EXERCISE INSTRUCTIONS
Produce an exact copy of the lines from the line containing "Viewport: 1903px width, 660px height." through the last line of the entries below, and only those lines.

SOURCE DATA

....

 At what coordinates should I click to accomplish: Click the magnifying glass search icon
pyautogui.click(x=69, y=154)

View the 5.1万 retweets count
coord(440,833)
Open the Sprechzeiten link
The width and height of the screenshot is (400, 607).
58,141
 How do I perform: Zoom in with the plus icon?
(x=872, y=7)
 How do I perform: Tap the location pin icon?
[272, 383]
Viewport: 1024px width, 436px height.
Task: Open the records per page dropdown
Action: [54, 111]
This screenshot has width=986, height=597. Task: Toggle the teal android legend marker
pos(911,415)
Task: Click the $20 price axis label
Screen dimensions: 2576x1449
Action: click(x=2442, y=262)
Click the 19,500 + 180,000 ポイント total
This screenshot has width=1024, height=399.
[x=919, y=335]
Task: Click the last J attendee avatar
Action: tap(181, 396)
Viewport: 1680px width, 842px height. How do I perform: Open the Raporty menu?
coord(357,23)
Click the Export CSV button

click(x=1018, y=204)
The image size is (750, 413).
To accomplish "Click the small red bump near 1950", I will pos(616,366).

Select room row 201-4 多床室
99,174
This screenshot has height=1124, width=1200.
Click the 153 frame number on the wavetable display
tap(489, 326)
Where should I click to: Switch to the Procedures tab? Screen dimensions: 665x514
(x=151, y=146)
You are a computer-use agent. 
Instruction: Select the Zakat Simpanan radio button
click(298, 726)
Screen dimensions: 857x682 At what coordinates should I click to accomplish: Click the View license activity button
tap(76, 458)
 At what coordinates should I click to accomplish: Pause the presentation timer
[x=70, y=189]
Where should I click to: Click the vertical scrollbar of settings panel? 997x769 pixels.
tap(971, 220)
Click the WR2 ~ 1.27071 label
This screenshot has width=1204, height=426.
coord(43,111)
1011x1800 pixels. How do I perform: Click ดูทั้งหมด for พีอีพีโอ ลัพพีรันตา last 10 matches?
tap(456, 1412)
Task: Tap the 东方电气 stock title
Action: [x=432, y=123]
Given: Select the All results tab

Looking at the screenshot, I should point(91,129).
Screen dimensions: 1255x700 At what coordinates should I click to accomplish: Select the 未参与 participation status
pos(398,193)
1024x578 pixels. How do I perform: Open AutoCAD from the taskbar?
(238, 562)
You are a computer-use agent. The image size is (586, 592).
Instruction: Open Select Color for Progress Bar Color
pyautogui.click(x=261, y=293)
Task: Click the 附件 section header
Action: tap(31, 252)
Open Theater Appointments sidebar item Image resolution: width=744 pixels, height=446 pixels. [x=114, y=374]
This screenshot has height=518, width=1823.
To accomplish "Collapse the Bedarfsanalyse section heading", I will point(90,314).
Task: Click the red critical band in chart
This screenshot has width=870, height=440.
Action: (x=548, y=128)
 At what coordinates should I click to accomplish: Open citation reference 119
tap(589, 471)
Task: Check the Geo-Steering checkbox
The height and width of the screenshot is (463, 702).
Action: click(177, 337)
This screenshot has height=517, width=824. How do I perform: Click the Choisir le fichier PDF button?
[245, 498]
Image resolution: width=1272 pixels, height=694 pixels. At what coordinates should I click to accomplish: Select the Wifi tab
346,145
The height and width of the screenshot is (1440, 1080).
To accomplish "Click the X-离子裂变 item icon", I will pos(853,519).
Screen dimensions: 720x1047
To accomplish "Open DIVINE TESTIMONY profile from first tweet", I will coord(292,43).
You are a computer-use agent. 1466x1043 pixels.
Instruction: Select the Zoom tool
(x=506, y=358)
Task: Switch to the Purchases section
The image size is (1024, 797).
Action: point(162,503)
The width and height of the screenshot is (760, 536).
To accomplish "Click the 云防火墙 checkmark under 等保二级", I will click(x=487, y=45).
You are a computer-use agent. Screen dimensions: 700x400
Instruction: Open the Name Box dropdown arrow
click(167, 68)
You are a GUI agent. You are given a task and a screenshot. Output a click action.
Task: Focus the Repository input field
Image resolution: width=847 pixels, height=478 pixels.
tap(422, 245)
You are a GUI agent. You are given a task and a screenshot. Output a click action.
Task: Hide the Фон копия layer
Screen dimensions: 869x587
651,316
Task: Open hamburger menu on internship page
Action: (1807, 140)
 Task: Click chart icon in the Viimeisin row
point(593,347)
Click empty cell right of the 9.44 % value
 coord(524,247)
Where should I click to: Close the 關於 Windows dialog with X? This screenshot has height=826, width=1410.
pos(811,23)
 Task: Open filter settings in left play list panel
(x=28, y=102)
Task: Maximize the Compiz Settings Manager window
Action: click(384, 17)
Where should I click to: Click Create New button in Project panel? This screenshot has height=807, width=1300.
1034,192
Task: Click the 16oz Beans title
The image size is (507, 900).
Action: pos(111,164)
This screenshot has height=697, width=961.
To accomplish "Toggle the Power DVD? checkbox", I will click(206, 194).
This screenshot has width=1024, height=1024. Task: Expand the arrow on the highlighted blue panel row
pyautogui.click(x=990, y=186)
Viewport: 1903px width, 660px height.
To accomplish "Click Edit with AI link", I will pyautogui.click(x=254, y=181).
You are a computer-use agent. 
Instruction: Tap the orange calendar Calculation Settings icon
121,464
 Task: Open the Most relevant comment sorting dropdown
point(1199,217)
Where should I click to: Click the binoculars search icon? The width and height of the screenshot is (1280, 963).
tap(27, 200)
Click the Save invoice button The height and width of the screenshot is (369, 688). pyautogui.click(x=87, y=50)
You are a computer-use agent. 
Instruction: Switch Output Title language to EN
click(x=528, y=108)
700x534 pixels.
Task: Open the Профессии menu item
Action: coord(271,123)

....

THE COMPLETED TASK
Viewport: 1903px width, 660px height.
To accomplish "Click Edit with AI link", I will pyautogui.click(x=254, y=181).
You are a computer-use agent. 
Instruction: Tap the orange calendar Calculation Settings icon
121,464
 Task: Open the Most relevant comment sorting dropdown
point(1199,217)
Where should I click to: Click the binoculars search icon? The width and height of the screenshot is (1280, 963).
tap(27, 200)
Click the Save invoice button The height and width of the screenshot is (369, 688). pyautogui.click(x=87, y=50)
You are a computer-use agent. 
Instruction: Switch Output Title language to EN
click(x=528, y=108)
700x534 pixels.
Task: Open the Профессии menu item
Action: coord(271,123)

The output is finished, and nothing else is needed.